**Requirement**. Could you count the lines in the listing that include the word "computer"? Give only the number.

Start of Data extract

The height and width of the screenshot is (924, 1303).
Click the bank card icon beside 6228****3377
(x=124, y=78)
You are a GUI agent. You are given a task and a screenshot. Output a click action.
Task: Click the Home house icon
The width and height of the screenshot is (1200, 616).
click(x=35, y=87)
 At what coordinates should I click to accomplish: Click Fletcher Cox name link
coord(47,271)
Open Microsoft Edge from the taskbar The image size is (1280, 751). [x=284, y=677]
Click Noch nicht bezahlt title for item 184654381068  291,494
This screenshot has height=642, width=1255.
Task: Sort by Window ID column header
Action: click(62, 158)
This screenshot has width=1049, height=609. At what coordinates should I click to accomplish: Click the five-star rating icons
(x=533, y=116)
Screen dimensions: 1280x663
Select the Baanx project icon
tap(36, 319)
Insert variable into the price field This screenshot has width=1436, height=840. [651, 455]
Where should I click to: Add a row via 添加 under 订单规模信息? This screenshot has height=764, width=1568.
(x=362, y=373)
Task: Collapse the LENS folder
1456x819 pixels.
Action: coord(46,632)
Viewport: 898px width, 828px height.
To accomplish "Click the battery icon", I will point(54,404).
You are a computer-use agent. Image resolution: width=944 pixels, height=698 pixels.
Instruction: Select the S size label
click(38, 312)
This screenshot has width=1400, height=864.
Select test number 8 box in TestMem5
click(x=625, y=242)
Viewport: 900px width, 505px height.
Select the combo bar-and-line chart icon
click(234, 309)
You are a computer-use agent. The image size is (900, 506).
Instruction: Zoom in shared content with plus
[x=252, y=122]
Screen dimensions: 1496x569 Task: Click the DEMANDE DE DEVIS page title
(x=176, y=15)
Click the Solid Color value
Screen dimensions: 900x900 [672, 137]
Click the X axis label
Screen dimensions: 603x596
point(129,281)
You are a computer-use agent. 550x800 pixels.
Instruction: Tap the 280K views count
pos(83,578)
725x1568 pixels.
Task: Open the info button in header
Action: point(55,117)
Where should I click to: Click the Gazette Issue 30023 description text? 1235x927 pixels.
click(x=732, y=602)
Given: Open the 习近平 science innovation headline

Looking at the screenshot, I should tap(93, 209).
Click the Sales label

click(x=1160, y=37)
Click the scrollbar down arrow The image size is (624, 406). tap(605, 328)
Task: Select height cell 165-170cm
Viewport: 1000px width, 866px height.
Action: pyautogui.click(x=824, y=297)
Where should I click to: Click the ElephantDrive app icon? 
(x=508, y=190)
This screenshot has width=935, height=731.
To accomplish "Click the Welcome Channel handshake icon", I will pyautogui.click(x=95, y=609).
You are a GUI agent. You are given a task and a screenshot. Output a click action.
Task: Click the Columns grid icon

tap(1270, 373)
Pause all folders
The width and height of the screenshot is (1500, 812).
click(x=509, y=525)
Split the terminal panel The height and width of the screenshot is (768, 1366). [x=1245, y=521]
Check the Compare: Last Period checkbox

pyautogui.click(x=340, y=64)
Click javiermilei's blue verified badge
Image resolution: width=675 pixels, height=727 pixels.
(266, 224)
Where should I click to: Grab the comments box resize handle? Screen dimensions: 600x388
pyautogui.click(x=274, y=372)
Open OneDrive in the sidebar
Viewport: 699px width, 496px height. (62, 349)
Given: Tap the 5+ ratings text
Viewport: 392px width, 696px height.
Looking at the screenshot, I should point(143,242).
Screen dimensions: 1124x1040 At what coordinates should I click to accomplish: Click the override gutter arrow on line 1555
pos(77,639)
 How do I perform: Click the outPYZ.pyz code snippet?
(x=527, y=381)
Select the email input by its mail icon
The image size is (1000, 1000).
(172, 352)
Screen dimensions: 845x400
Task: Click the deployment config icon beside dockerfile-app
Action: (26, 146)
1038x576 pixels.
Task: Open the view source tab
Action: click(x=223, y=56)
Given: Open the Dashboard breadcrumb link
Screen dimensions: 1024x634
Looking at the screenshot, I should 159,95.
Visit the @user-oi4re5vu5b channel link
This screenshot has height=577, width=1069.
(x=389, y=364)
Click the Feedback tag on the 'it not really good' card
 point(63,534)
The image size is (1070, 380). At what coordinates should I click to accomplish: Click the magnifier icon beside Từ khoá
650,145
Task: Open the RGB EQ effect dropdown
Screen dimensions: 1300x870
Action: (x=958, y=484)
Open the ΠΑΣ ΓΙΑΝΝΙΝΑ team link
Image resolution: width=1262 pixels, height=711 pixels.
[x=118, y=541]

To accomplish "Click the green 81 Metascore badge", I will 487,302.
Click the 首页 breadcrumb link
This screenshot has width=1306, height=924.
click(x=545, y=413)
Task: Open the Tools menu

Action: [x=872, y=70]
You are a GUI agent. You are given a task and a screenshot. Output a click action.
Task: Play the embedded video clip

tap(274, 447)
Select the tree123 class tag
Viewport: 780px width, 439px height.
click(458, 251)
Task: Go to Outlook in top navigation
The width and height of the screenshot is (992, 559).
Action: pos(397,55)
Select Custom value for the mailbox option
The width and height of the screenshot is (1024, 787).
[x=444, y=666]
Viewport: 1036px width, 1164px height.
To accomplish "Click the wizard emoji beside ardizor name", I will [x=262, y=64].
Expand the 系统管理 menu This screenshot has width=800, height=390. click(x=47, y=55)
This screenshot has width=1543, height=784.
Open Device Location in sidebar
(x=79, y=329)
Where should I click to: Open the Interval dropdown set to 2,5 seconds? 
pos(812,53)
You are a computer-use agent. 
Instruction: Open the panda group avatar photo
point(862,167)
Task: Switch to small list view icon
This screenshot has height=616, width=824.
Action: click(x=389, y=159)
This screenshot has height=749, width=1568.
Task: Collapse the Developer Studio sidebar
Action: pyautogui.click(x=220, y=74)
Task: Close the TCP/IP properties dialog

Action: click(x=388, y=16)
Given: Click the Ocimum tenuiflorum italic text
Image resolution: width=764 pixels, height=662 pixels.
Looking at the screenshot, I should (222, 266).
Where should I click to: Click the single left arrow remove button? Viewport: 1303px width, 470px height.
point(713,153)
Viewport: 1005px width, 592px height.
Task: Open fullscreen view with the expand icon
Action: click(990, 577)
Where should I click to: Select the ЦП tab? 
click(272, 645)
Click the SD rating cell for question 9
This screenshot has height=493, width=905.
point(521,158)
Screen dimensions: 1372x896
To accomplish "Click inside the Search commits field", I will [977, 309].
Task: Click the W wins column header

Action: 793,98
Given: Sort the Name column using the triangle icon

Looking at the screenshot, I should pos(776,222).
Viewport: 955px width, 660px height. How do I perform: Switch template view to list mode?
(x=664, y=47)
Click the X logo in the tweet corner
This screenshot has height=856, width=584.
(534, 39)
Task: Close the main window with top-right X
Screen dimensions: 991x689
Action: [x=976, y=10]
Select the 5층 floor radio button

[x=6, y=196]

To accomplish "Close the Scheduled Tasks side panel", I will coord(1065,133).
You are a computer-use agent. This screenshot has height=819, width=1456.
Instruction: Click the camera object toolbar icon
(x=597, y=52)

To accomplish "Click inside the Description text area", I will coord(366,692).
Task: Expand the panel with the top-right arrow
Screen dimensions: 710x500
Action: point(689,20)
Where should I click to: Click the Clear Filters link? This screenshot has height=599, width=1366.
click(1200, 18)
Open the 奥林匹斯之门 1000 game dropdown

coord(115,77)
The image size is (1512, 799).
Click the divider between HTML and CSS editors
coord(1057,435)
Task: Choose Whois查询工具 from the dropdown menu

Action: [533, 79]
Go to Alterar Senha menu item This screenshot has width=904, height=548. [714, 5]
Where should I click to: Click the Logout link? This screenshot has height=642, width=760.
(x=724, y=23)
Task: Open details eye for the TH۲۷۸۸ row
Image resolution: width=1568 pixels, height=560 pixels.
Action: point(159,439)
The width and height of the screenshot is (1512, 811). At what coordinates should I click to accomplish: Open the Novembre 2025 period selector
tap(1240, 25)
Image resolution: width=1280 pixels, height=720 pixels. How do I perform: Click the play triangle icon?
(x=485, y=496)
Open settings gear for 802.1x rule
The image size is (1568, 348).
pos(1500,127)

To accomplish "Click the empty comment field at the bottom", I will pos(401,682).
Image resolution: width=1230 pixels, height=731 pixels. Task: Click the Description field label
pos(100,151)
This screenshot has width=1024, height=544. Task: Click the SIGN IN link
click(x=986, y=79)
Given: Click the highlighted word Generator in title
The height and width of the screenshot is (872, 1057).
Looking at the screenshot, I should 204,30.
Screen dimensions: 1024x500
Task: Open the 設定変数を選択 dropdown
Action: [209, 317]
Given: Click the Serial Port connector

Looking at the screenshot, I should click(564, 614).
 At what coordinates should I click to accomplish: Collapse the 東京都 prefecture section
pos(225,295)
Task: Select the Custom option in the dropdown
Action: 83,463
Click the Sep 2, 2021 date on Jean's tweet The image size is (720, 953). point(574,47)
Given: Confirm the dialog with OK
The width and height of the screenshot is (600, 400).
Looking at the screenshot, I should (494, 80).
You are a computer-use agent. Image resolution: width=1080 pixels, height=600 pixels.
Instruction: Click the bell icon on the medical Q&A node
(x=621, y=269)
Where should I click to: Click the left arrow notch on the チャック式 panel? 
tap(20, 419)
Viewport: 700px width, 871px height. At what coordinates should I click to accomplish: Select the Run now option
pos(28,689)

End of Data extract

**Exercise solution**. 6